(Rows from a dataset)
* * * * *
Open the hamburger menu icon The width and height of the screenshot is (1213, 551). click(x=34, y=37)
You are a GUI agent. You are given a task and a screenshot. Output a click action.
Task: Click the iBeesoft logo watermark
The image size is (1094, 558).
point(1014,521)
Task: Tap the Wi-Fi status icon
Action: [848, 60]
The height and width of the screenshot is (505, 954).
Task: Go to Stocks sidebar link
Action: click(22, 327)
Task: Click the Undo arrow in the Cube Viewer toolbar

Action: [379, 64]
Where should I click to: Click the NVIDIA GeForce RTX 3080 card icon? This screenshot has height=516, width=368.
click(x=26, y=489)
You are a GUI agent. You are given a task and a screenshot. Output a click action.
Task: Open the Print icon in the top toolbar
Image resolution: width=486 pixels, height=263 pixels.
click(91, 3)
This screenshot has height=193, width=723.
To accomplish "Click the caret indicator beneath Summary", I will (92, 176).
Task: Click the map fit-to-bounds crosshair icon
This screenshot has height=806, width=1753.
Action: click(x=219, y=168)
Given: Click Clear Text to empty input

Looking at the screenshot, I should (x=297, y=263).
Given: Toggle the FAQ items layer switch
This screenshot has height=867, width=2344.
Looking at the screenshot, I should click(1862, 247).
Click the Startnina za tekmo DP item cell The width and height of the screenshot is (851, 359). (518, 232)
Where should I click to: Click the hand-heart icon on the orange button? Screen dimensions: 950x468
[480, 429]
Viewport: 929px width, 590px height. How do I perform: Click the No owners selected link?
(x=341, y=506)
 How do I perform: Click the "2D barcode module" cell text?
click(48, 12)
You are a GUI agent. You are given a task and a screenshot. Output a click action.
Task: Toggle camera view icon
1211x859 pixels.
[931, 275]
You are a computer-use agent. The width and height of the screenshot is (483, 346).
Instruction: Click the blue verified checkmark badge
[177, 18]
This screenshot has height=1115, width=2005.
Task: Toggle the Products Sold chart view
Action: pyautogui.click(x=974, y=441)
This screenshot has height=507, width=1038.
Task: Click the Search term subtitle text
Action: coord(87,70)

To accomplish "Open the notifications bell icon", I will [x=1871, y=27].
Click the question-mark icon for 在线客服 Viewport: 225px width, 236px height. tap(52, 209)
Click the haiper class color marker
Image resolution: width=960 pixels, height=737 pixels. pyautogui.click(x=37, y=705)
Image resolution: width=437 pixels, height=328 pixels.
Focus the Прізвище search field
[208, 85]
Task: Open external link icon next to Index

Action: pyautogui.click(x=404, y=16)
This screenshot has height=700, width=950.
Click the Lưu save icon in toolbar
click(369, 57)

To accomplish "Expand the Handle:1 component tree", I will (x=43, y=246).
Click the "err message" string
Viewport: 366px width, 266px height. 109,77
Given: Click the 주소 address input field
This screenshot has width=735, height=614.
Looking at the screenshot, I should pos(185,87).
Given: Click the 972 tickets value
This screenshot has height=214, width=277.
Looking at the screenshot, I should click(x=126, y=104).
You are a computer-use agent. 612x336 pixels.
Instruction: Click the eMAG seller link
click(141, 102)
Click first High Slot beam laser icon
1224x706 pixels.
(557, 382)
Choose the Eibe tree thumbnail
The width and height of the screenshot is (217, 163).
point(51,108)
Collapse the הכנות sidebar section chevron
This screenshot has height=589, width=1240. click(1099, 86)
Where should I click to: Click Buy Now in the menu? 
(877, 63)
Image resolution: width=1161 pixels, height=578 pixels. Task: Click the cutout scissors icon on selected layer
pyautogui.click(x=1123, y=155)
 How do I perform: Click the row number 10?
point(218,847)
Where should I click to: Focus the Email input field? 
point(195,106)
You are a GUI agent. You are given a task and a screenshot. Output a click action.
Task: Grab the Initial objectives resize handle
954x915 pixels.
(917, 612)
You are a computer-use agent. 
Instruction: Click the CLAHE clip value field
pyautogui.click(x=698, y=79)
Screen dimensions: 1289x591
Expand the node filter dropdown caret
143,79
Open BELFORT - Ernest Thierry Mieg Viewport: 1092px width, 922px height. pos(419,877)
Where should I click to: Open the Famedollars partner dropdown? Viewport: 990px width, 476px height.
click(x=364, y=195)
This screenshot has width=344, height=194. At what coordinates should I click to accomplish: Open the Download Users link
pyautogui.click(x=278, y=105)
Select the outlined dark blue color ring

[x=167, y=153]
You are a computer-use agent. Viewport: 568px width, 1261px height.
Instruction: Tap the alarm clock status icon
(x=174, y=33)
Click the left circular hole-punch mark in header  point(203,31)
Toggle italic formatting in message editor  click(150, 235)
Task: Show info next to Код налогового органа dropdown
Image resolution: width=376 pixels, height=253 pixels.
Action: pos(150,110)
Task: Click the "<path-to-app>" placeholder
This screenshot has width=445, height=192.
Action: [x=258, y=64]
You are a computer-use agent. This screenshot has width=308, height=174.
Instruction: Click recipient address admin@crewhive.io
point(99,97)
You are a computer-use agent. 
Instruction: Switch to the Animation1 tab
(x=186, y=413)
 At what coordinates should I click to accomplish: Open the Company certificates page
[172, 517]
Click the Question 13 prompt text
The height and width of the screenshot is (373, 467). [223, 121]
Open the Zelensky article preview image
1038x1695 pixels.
* * * * *
Please recast all of the material above as a JSON list of strings, with one string for each line and blank lines left out.

__The result__.
[
  "Open the hamburger menu icon The width and height of the screenshot is (1213, 551). click(x=34, y=37)",
  "You are a GUI agent. You are given a task and a screenshot. Output a click action.",
  "Task: Click the iBeesoft logo watermark",
  "The image size is (1094, 558).",
  "point(1014,521)",
  "Task: Tap the Wi-Fi status icon",
  "Action: [848, 60]",
  "The height and width of the screenshot is (505, 954).",
  "Task: Go to Stocks sidebar link",
  "Action: click(22, 327)",
  "Task: Click the Undo arrow in the Cube Viewer toolbar",
  "Action: [379, 64]",
  "Where should I click to: Click the NVIDIA GeForce RTX 3080 card icon? This screenshot has height=516, width=368.",
  "click(x=26, y=489)",
  "You are a GUI agent. You are given a task and a screenshot. Output a click action.",
  "Task: Open the Print icon in the top toolbar",
  "Image resolution: width=486 pixels, height=263 pixels.",
  "click(91, 3)",
  "This screenshot has height=193, width=723.",
  "To accomplish \"Click the caret indicator beneath Summary\", I will (92, 176).",
  "Task: Click the map fit-to-bounds crosshair icon",
  "This screenshot has height=806, width=1753.",
  "Action: click(x=219, y=168)",
  "Given: Click Clear Text to empty input",
  "Looking at the screenshot, I should (x=297, y=263).",
  "Given: Toggle the FAQ items layer switch",
  "This screenshot has height=867, width=2344.",
  "Looking at the screenshot, I should click(1862, 247).",
  "Click the Startnina za tekmo DP item cell The width and height of the screenshot is (851, 359). (518, 232)",
  "Where should I click to: Click the hand-heart icon on the orange button? Screen dimensions: 950x468",
  "[480, 429]",
  "Viewport: 929px width, 590px height. How do I perform: Click the No owners selected link?",
  "(x=341, y=506)",
  " How do I perform: Click the \"2D barcode module\" cell text?",
  "click(48, 12)",
  "You are a GUI agent. You are given a task and a screenshot. Output a click action.",
  "Task: Toggle camera view icon",
  "1211x859 pixels.",
  "[931, 275]",
  "You are a computer-use agent. The width and height of the screenshot is (483, 346).",
  "Instruction: Click the blue verified checkmark badge",
  "[177, 18]",
  "This screenshot has height=1115, width=2005.",
  "Task: Toggle the Products Sold chart view",
  "Action: pyautogui.click(x=974, y=441)",
  "This screenshot has height=507, width=1038.",
  "Task: Click the Search term subtitle text",
  "Action: coord(87,70)",
  "To accomplish \"Open the notifications bell icon\", I will [x=1871, y=27].",
  "Click the question-mark icon for 在线客服 Viewport: 225px width, 236px height. tap(52, 209)",
  "Click the haiper class color marker",
  "Image resolution: width=960 pixels, height=737 pixels. pyautogui.click(x=37, y=705)",
  "Image resolution: width=437 pixels, height=328 pixels.",
  "Focus the Прізвище search field",
  "[208, 85]",
  "Task: Open external link icon next to Index",
  "Action: pyautogui.click(x=404, y=16)",
  "This screenshot has height=700, width=950.",
  "Click the Lưu save icon in toolbar",
  "click(369, 57)",
  "To accomplish \"Expand the Handle:1 component tree\", I will (x=43, y=246).",
  "Click the \"err message\" string",
  "Viewport: 366px width, 266px height. 109,77",
  "Given: Click the 주소 address input field",
  "This screenshot has width=735, height=614.",
  "Looking at the screenshot, I should pos(185,87).",
  "Given: Click the 972 tickets value",
  "This screenshot has height=214, width=277.",
  "Looking at the screenshot, I should click(x=126, y=104).",
  "You are a computer-use agent. 612x336 pixels.",
  "Instruction: Click the eMAG seller link",
  "click(141, 102)",
  "Click first High Slot beam laser icon",
  "1224x706 pixels.",
  "(557, 382)",
  "Choose the Eibe tree thumbnail",
  "The width and height of the screenshot is (217, 163).",
  "point(51,108)",
  "Collapse the הכנות sidebar section chevron",
  "This screenshot has height=589, width=1240. click(1099, 86)",
  "Where should I click to: Click Buy Now in the menu? ",
  "(877, 63)",
  "Image resolution: width=1161 pixels, height=578 pixels. Task: Click the cutout scissors icon on selected layer",
  "pyautogui.click(x=1123, y=155)",
  " How do I perform: Click the row number 10?",
  "point(218,847)",
  "Where should I click to: Focus the Email input field? ",
  "point(195,106)",
  "You are a GUI agent. You are given a task and a screenshot. Output a click action.",
  "Task: Grab the Initial objectives resize handle",
  "954x915 pixels.",
  "(917, 612)",
  "You are a computer-use agent. ",
  "Instruction: Click the CLAHE clip value field",
  "pyautogui.click(x=698, y=79)",
  "Screen dimensions: 1289x591",
  "Expand the node filter dropdown caret",
  "143,79",
  "Open BELFORT - Ernest Thierry Mieg Viewport: 1092px width, 922px height. pos(419,877)",
  "Where should I click to: Open the Famedollars partner dropdown? Viewport: 990px width, 476px height.",
  "click(x=364, y=195)",
  "This screenshot has width=344, height=194. At what coordinates should I click to accomplish: Open the Download Users link",
  "pyautogui.click(x=278, y=105)",
  "Select the outlined dark blue color ring",
  "[x=167, y=153]",
  "You are a computer-use agent. Viewport: 568px width, 1261px height.",
  "Instruction: Tap the alarm clock status icon",
  "(x=174, y=33)",
  "Click the left circular hole-punch mark in header  point(203,31)",
  "Toggle italic formatting in message editor  click(150, 235)",
  "Task: Show info next to Код налогового органа dropdown",
  "Image resolution: width=376 pixels, height=253 pixels.",
  "Action: pos(150,110)",
  "Task: Click the \"<path-to-app>\" placeholder",
  "This screenshot has width=445, height=192.",
  "Action: [x=258, y=64]",
  "You are a computer-use agent. This screenshot has width=308, height=174.",
  "Instruction: Click recipient address admin@crewhive.io",
  "point(99,97)",
  "You are a computer-use agent. ",
  "Instruction: Switch to the Animation1 tab",
  "(x=186, y=413)",
  " At what coordinates should I click to accomplish: Open the Company certificates page",
  "[172, 517]",
  "Click the Question 13 prompt text",
  "The height and width of the screenshot is (373, 467). [223, 121]",
  "Open the Zelensky article preview image",
  "1038x1695 pixels."
]